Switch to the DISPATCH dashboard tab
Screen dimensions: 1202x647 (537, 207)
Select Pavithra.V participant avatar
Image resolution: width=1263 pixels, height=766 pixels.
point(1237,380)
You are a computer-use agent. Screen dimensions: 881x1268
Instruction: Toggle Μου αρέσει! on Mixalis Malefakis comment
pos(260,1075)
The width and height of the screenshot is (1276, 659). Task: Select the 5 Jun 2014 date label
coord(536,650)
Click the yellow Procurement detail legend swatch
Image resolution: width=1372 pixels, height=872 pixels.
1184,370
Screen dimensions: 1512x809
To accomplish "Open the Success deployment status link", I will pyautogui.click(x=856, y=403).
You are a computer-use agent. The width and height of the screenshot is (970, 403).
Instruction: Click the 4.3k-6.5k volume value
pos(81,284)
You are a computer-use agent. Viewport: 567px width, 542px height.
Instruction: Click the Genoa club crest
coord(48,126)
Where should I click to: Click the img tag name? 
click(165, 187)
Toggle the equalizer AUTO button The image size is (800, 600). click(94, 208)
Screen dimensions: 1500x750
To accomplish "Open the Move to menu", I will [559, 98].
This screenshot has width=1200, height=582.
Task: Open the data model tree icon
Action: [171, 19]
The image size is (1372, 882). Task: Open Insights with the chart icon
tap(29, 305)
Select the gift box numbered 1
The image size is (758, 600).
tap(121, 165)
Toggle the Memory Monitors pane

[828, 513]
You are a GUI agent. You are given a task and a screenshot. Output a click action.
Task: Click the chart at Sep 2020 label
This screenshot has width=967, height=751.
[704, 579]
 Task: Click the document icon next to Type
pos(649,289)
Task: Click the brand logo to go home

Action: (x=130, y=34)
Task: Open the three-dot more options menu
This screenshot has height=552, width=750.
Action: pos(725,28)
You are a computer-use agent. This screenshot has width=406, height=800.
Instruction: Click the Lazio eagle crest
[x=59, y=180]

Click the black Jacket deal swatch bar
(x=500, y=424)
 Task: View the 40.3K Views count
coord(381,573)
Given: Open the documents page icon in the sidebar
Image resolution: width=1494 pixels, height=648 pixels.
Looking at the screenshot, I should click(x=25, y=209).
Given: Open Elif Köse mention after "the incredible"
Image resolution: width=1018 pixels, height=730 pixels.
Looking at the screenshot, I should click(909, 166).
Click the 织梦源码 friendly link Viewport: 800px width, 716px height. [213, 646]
.....
-- WORK REQUIRED --
The required output is the lines from the one holding "The image size is (1372, 882)." through the last line of the entries above, copied exactly.

-- RESPONSE AREA --
The image size is (1372, 882). Task: Open Insights with the chart icon
tap(29, 305)
Select the gift box numbered 1
The image size is (758, 600).
tap(121, 165)
Toggle the Memory Monitors pane

[828, 513]
You are a GUI agent. You are given a task and a screenshot. Output a click action.
Task: Click the chart at Sep 2020 label
This screenshot has width=967, height=751.
[704, 579]
 Task: Click the document icon next to Type
pos(649,289)
Task: Click the brand logo to go home

Action: (x=130, y=34)
Task: Open the three-dot more options menu
This screenshot has height=552, width=750.
Action: pos(725,28)
You are a computer-use agent. This screenshot has width=406, height=800.
Instruction: Click the Lazio eagle crest
[x=59, y=180]

Click the black Jacket deal swatch bar
(x=500, y=424)
 Task: View the 40.3K Views count
coord(381,573)
Given: Open the documents page icon in the sidebar
Image resolution: width=1494 pixels, height=648 pixels.
Looking at the screenshot, I should click(x=25, y=209).
Given: Open Elif Köse mention after "the incredible"
Image resolution: width=1018 pixels, height=730 pixels.
Looking at the screenshot, I should click(909, 166).
Click the 织梦源码 friendly link Viewport: 800px width, 716px height. [213, 646]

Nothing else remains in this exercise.